In high-security environments, the best practice is, generally, to centrally control your firewall rules. Software may create rules on endpoints as it’s installed, but that complicates visibility for administrators. Therefore, Group Policy is a common way of introducing and managing those rules. An example of this can be seen below.

In order to migrate those rules from Group Policy to Intune, you’ll need a reference device that has the Group Policy applied. This article will guide you on how to use that reference device to extract the settings and get them into Intune to save you manually recreating potentially hundreds of settings.

1. Firstly, grab the tool Microsoft makes available at aka.ms/EndpointSecurityFWRuleMigrationTool. This is the Endpoint Security Firewall Rule Migration Tool. Catchy name, I think you’ll agree, but not sure if ESFRMT is the best way to abbreviate it. We’ll just call it the migration tool.

That link leads directly to an archive containing the PowerShell script Export-FirewallRules, which is the tool itself. Take that PS1 file, get it onto your reference device, and log in as a local administrator. If the device is already enrolled in Intune, you can see here how to manage local administrators easily.

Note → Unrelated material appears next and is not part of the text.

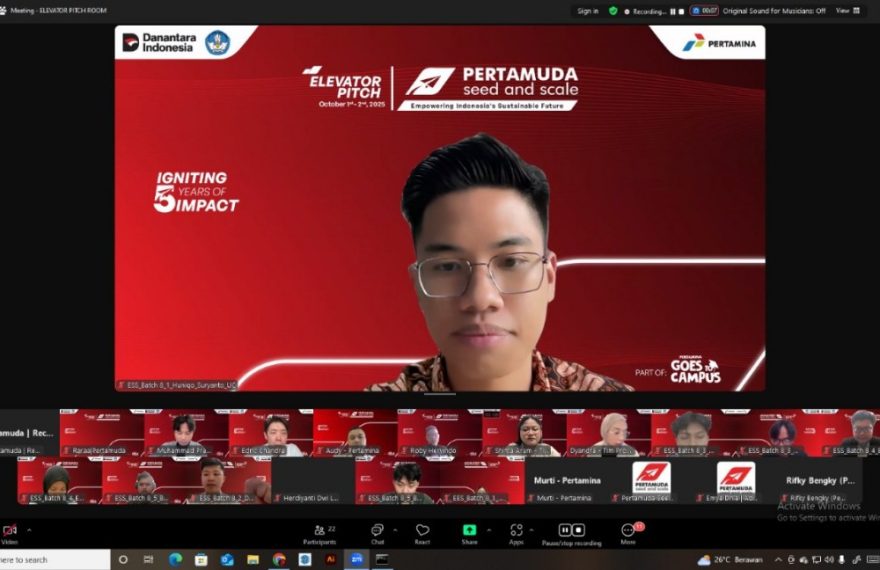Viewport: 880px width, 570px height.
Task: Expand the share options arrow
Action: click(488, 530)
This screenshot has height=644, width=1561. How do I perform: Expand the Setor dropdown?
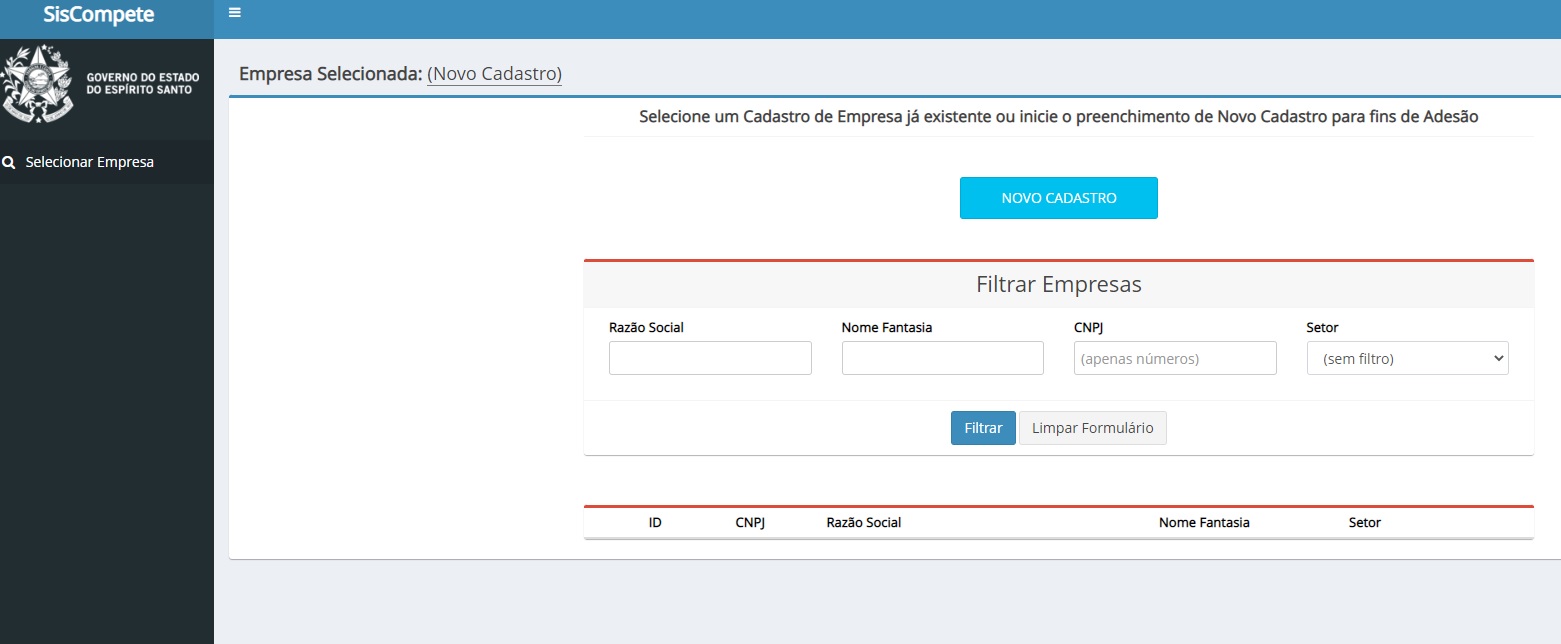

2. In an administrator-elevated PowerShell window, run Export-FirewallRules. Depending on your execution policy, you may need to lift the execution policy to execute successfully.

Set-ExecutionPolicy -Scope Process Unrestricted -Force
.Export-FirewallRules.ps1

As the migration tool runs, it prepares several prerequisites, including installing the Intune PowerShell SDK and ImportExcel module which it obtains from the PowerShell Gallery. You may therefore be asked to confirm steps such as installing and importing the NuGet provider.

3. You will be prompted to provide credentials for an Azure AD user with one of the following roles:

  • Global administrator
  • Intune administrator
  • Endpoint security manager (this isn’t really an Azure AD role, but rather an Intune only Role-Based Access Control (RBAC) role)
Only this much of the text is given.